Puedes tener diferentes conceptos. Nosotros utilizamos el de la norma UNE: innovación es algo que sea novedoso para la empresa. Por ejemplo, si coges un proceso que se utilice en automoción y lo trasladas a la constructora, eso es innovación. Si se trata de un nuevo material prefabricado para el que además necesitas montarlo de otra manera, pues sería innovación tanto en producto como en proceso. O algo tan sencillo como que el encargado lleve una tableta para controlar el aglomerado [del asfalto] también lo es. El campo de las Tecnologías de la Información y la Comunicación ofrece muchas posibilidades.

Pero, ¿hasta qué punto es realmente innovación y no una estrategia de posicionamiento de marca?

Yo creo que, sobre todo en obra, la innovación que se cuenta es la que se hace y es meritoria. El problema a veces está en los procesos internos. Si por ejemplo pongo un nuevo sistema de gestión interna de control de costes, ¿es innovación? No queda tan claro. También es donde los controles para las desgravaciones fiscales son más estrictos. No puedes aprovechar la innovación para cambiar los ordenadores de la empresa. Eso no vale.

Con una innovación tan dependiente de la producción, ¿de qué modo les ha afectado la crisis?
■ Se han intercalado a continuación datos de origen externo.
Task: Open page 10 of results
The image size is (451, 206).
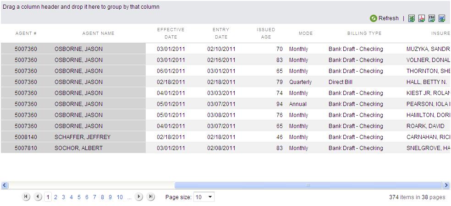Action: (120, 197)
La mayor parte de empresas que yo conozco han mantenido el sistema de innovación, aunque con más restricciones y problemas. Si ha sobrevivido la empresa, lo ha hecho su sistema. En mi opinión, los esfuerzos en innovación se han mantenido o incluso aumentado. Pero el varapalo ha sido muy grande en cuanto a la facturación y producción, sobre todo en aquellas que solo operan en España.